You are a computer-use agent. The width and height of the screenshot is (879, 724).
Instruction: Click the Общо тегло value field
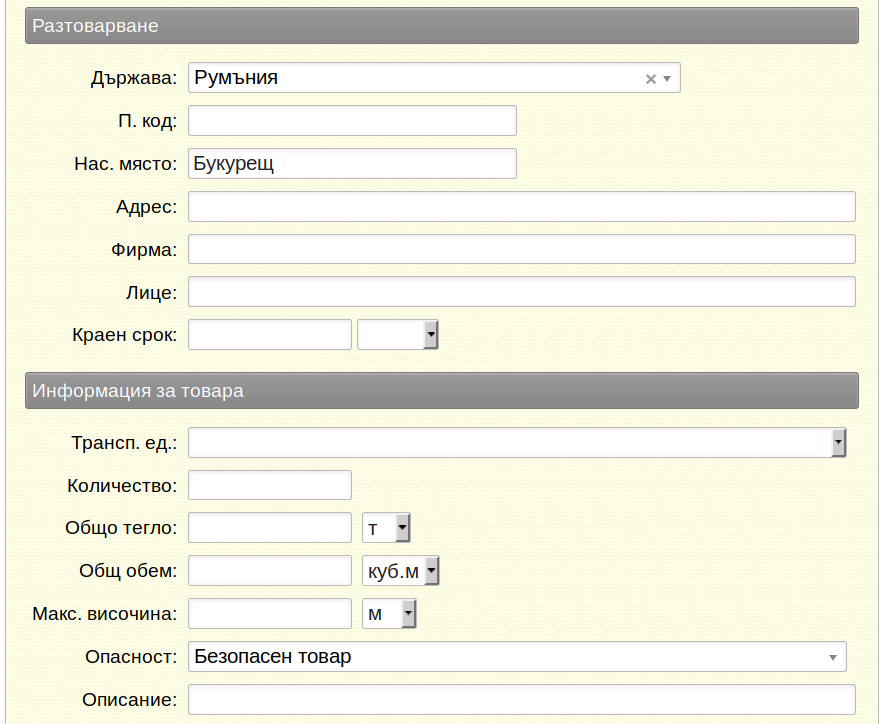(x=270, y=528)
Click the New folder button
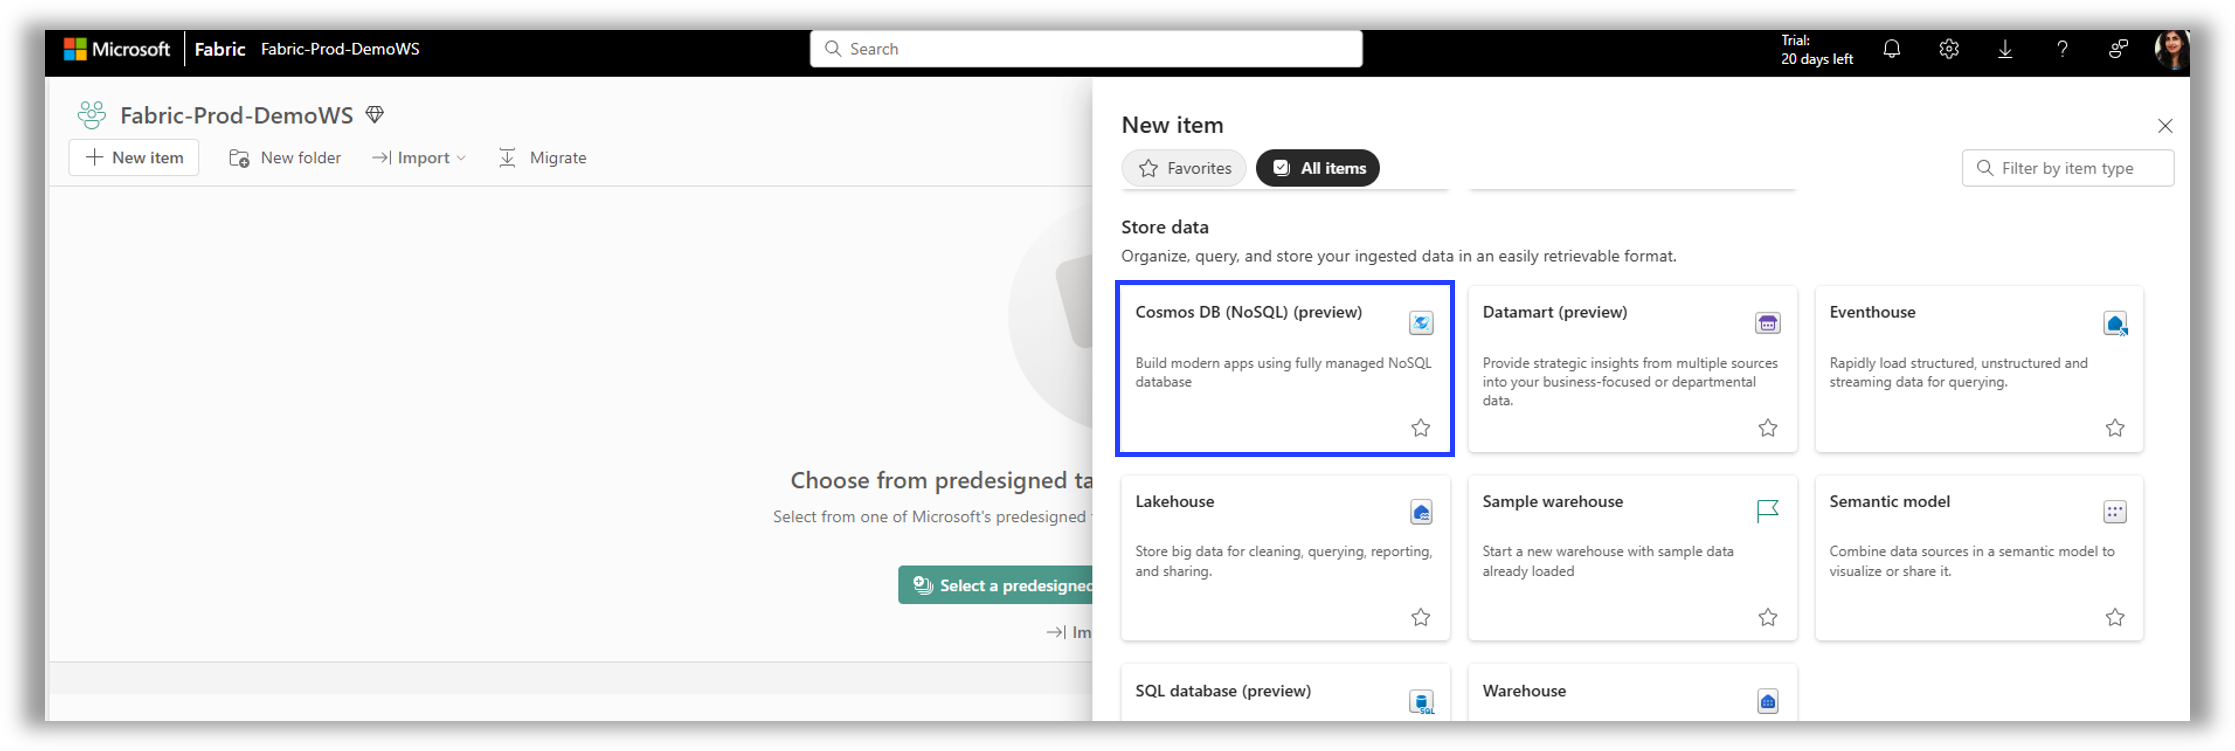This screenshot has width=2235, height=751. pyautogui.click(x=285, y=158)
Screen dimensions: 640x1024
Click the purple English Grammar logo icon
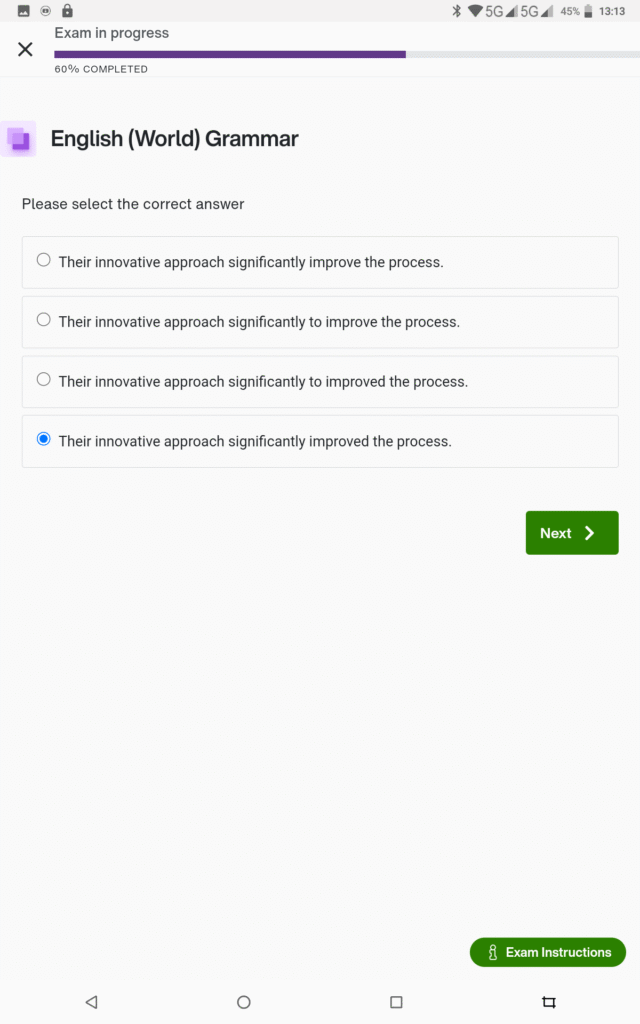18,139

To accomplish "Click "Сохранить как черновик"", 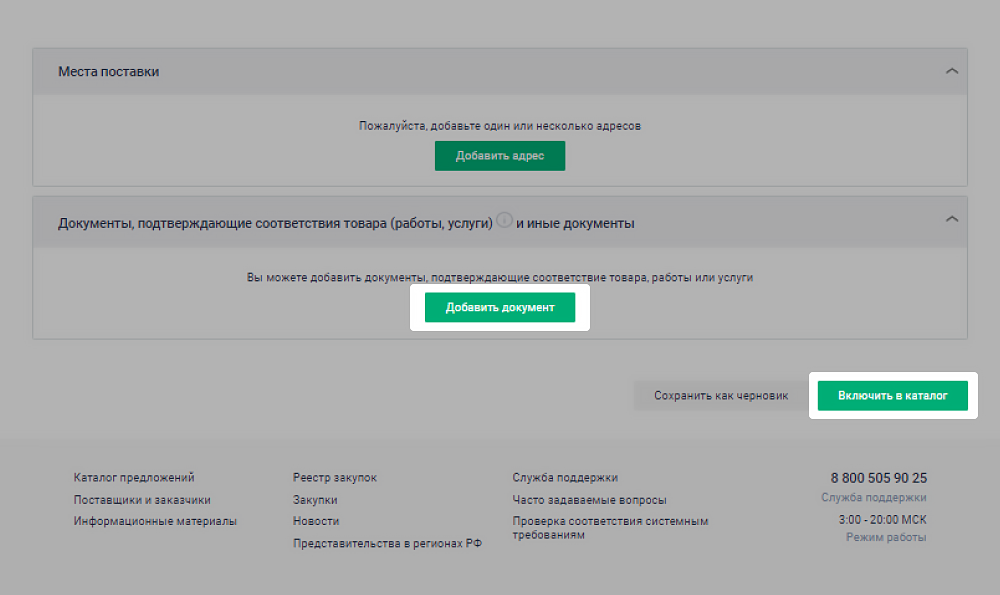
====
ABOUT THIS TASK
Now repeat exactly the lines from the one with "Click the purple English Grammar logo icon" through the end of the listing above, both included, omitting all pictures.

OUTPUT BELOW
Click the purple English Grammar logo icon
18,139

To accomplish "Click "Сохранить как черновик"", 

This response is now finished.